##### DATA

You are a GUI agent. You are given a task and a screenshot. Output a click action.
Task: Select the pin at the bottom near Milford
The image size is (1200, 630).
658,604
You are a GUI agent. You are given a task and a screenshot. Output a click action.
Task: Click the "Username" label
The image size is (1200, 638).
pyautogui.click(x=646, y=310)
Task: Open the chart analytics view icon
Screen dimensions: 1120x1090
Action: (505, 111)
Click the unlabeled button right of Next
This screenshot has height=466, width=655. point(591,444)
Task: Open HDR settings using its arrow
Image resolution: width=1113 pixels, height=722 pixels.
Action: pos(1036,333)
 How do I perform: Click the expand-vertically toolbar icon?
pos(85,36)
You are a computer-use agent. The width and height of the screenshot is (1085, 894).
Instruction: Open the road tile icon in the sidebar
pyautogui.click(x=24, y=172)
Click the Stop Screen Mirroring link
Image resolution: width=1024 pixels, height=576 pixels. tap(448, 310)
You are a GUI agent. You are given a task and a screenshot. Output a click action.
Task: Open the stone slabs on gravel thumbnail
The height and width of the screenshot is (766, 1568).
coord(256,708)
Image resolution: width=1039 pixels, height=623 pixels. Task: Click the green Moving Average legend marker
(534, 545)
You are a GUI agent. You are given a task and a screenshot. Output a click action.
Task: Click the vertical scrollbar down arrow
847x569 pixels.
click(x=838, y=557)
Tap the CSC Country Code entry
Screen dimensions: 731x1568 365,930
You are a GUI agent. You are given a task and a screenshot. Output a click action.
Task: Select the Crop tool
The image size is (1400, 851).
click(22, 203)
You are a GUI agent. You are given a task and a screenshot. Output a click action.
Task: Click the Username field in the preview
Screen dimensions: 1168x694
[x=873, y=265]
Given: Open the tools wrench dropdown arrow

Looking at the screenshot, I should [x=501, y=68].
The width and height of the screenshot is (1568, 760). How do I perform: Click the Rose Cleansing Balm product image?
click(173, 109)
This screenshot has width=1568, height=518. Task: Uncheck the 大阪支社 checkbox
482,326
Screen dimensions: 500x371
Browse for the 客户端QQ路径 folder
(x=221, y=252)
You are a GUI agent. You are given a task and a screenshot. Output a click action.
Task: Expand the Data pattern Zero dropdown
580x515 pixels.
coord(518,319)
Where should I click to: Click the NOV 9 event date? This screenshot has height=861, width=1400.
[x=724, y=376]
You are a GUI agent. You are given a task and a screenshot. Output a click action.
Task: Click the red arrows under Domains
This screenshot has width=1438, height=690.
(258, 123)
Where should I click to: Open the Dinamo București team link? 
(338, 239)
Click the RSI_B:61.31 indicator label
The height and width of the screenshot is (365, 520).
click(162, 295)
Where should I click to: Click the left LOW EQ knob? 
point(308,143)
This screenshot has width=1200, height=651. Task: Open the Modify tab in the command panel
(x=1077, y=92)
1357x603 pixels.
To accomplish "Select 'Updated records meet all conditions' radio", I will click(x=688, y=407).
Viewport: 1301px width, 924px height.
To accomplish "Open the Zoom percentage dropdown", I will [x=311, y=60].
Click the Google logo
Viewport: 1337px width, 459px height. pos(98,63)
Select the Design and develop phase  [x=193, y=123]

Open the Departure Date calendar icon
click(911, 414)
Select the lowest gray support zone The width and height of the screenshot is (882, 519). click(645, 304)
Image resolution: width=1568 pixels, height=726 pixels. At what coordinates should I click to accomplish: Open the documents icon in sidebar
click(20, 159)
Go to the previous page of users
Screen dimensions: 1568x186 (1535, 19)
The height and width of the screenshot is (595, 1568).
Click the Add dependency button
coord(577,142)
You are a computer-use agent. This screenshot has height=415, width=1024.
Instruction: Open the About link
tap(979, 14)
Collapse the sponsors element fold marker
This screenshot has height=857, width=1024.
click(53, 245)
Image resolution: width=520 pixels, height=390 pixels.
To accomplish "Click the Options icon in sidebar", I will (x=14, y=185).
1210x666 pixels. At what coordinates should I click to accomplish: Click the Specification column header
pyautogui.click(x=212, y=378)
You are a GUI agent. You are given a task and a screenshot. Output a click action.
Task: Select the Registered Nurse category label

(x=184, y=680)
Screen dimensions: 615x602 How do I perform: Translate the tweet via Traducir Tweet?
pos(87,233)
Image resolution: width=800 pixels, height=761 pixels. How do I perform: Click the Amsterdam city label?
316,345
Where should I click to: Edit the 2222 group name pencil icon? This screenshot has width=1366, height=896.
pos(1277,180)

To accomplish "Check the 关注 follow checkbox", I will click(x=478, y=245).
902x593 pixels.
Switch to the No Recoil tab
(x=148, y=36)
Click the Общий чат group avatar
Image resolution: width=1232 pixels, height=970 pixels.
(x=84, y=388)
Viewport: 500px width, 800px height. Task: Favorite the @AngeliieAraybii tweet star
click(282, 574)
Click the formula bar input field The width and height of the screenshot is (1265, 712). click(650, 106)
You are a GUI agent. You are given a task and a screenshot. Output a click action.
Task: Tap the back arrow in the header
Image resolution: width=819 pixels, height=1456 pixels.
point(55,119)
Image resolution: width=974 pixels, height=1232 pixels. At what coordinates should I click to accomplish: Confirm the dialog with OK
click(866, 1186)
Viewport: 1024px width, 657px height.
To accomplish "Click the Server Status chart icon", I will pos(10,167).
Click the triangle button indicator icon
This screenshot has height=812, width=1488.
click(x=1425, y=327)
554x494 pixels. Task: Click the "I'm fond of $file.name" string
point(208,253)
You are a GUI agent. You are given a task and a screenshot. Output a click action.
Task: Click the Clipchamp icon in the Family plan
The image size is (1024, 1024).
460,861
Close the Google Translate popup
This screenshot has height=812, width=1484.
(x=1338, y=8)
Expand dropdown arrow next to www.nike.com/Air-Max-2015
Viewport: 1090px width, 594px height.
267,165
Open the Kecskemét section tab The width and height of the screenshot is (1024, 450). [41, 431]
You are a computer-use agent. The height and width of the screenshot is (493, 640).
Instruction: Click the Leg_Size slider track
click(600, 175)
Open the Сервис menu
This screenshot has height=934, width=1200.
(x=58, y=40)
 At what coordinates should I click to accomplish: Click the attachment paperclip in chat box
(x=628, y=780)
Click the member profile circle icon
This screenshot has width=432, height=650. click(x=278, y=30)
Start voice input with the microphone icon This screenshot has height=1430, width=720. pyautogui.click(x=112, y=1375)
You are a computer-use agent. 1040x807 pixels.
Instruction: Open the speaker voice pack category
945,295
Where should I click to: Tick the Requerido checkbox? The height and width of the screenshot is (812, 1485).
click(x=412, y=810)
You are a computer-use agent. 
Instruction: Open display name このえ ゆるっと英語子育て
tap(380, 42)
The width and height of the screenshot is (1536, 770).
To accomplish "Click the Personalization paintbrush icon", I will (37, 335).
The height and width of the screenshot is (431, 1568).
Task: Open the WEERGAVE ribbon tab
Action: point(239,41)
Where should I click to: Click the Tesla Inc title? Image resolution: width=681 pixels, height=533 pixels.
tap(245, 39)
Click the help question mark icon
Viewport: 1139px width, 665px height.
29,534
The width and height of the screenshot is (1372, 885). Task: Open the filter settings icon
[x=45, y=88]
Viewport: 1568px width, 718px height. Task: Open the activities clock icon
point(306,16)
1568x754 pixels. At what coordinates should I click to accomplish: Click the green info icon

##########

TASK –
Each line of the data should be given back exactly.

WRITTEN RESPONSE –
You are a GUI agent. You are given a task and a screenshot. Output a click action.
Task: Select the pin at the bottom near Milford
The image size is (1200, 630).
658,604
You are a GUI agent. You are given a task and a screenshot. Output a click action.
Task: Click the "Username" label
The image size is (1200, 638).
pyautogui.click(x=646, y=310)
Task: Open the chart analytics view icon
Screen dimensions: 1120x1090
Action: (505, 111)
Click the unlabeled button right of Next
This screenshot has height=466, width=655. point(591,444)
Task: Open HDR settings using its arrow
Image resolution: width=1113 pixels, height=722 pixels.
Action: pos(1036,333)
 How do I perform: Click the expand-vertically toolbar icon?
pos(85,36)
You are a computer-use agent. The width and height of the screenshot is (1085, 894).
Instruction: Open the road tile icon in the sidebar
pyautogui.click(x=24, y=172)
Click the Stop Screen Mirroring link
Image resolution: width=1024 pixels, height=576 pixels. tap(448, 310)
You are a GUI agent. You are given a task and a screenshot. Output a click action.
Task: Open the stone slabs on gravel thumbnail
The height and width of the screenshot is (766, 1568).
coord(256,708)
Image resolution: width=1039 pixels, height=623 pixels. Task: Click the green Moving Average legend marker
(534, 545)
You are a GUI agent. You are given a task and a screenshot. Output a click action.
Task: Click the vertical scrollbar down arrow
847x569 pixels.
click(x=838, y=557)
Tap the CSC Country Code entry
Screen dimensions: 731x1568 365,930
You are a GUI agent. You are given a task and a screenshot. Output a click action.
Task: Select the Crop tool
The image size is (1400, 851).
click(22, 203)
You are a GUI agent. You are given a task and a screenshot. Output a click action.
Task: Click the Username field in the preview
Screen dimensions: 1168x694
[x=873, y=265]
Given: Open the tools wrench dropdown arrow

Looking at the screenshot, I should [x=501, y=68].
The width and height of the screenshot is (1568, 760). How do I perform: Click the Rose Cleansing Balm product image?
click(173, 109)
This screenshot has width=1568, height=518. Task: Uncheck the 大阪支社 checkbox
482,326
Screen dimensions: 500x371
Browse for the 客户端QQ路径 folder
(x=221, y=252)
You are a GUI agent. You are given a task and a screenshot. Output a click action.
Task: Expand the Data pattern Zero dropdown
580x515 pixels.
coord(518,319)
Where should I click to: Click the NOV 9 event date? This screenshot has height=861, width=1400.
[x=724, y=376]
You are a GUI agent. You are given a task and a screenshot. Output a click action.
Task: Click the red arrows under Domains
This screenshot has width=1438, height=690.
(258, 123)
Where should I click to: Open the Dinamo București team link? 
(338, 239)
Click the RSI_B:61.31 indicator label
The height and width of the screenshot is (365, 520).
click(162, 295)
Where should I click to: Click the left LOW EQ knob? 
point(308,143)
This screenshot has width=1200, height=651. Task: Open the Modify tab in the command panel
(x=1077, y=92)
1357x603 pixels.
To accomplish "Select 'Updated records meet all conditions' radio", I will click(x=688, y=407).
Viewport: 1301px width, 924px height.
To accomplish "Open the Zoom percentage dropdown", I will [x=311, y=60].
Click the Google logo
Viewport: 1337px width, 459px height. pos(98,63)
Select the Design and develop phase  [x=193, y=123]

Open the Departure Date calendar icon
click(911, 414)
Select the lowest gray support zone The width and height of the screenshot is (882, 519). click(645, 304)
Image resolution: width=1568 pixels, height=726 pixels. At what coordinates should I click to accomplish: Open the documents icon in sidebar
click(20, 159)
Go to the previous page of users
Screen dimensions: 1568x186 (1535, 19)
The height and width of the screenshot is (595, 1568).
Click the Add dependency button
coord(577,142)
You are a computer-use agent. This screenshot has height=415, width=1024.
Instruction: Open the About link
tap(979, 14)
Collapse the sponsors element fold marker
This screenshot has height=857, width=1024.
click(53, 245)
Image resolution: width=520 pixels, height=390 pixels.
To accomplish "Click the Options icon in sidebar", I will (x=14, y=185).
1210x666 pixels. At what coordinates should I click to accomplish: Click the Specification column header
pyautogui.click(x=212, y=378)
You are a GUI agent. You are given a task and a screenshot. Output a click action.
Task: Select the Registered Nurse category label

(x=184, y=680)
Screen dimensions: 615x602 How do I perform: Translate the tweet via Traducir Tweet?
pos(87,233)
Image resolution: width=800 pixels, height=761 pixels. How do I perform: Click the Amsterdam city label?
316,345
Where should I click to: Edit the 2222 group name pencil icon? This screenshot has width=1366, height=896.
pos(1277,180)

To accomplish "Check the 关注 follow checkbox", I will click(x=478, y=245).
902x593 pixels.
Switch to the No Recoil tab
(x=148, y=36)
Click the Общий чат group avatar
Image resolution: width=1232 pixels, height=970 pixels.
(x=84, y=388)
Viewport: 500px width, 800px height. Task: Favorite the @AngeliieAraybii tweet star
click(282, 574)
Click the formula bar input field The width and height of the screenshot is (1265, 712). click(650, 106)
You are a GUI agent. You are given a task and a screenshot. Output a click action.
Task: Tap the back arrow in the header
Image resolution: width=819 pixels, height=1456 pixels.
point(55,119)
Image resolution: width=974 pixels, height=1232 pixels. At what coordinates should I click to accomplish: Confirm the dialog with OK
click(866, 1186)
Viewport: 1024px width, 657px height.
To accomplish "Click the Server Status chart icon", I will pos(10,167).
Click the triangle button indicator icon
This screenshot has height=812, width=1488.
click(x=1425, y=327)
554x494 pixels. Task: Click the "I'm fond of $file.name" string
point(208,253)
You are a GUI agent. You are given a task and a screenshot. Output a click action.
Task: Click the Clipchamp icon in the Family plan
The image size is (1024, 1024).
460,861
Close the Google Translate popup
This screenshot has height=812, width=1484.
(x=1338, y=8)
Expand dropdown arrow next to www.nike.com/Air-Max-2015
Viewport: 1090px width, 594px height.
267,165
Open the Kecskemét section tab The width and height of the screenshot is (1024, 450). [41, 431]
You are a computer-use agent. The height and width of the screenshot is (493, 640).
Instruction: Click the Leg_Size slider track
click(600, 175)
Open the Сервис menu
This screenshot has height=934, width=1200.
(x=58, y=40)
 At what coordinates should I click to accomplish: Click the attachment paperclip in chat box
(x=628, y=780)
Click the member profile circle icon
This screenshot has width=432, height=650. click(x=278, y=30)
Start voice input with the microphone icon This screenshot has height=1430, width=720. pyautogui.click(x=112, y=1375)
You are a computer-use agent. 1040x807 pixels.
Instruction: Open the speaker voice pack category
945,295
Where should I click to: Tick the Requerido checkbox? The height and width of the screenshot is (812, 1485).
click(x=412, y=810)
You are a computer-use agent. 
Instruction: Open display name このえ ゆるっと英語子育て
tap(380, 42)
The width and height of the screenshot is (1536, 770).
To accomplish "Click the Personalization paintbrush icon", I will (37, 335).
The height and width of the screenshot is (431, 1568).
Task: Open the WEERGAVE ribbon tab
Action: point(239,41)
Where should I click to: Click the Tesla Inc title? Image resolution: width=681 pixels, height=533 pixels.
tap(245, 39)
Click the help question mark icon
Viewport: 1139px width, 665px height.
29,534
The width and height of the screenshot is (1372, 885). Task: Open the filter settings icon
[x=45, y=88]
Viewport: 1568px width, 718px height. Task: Open the activities clock icon
point(306,16)
1568x754 pixels. At what coordinates should I click to accomplish: Click the green info icon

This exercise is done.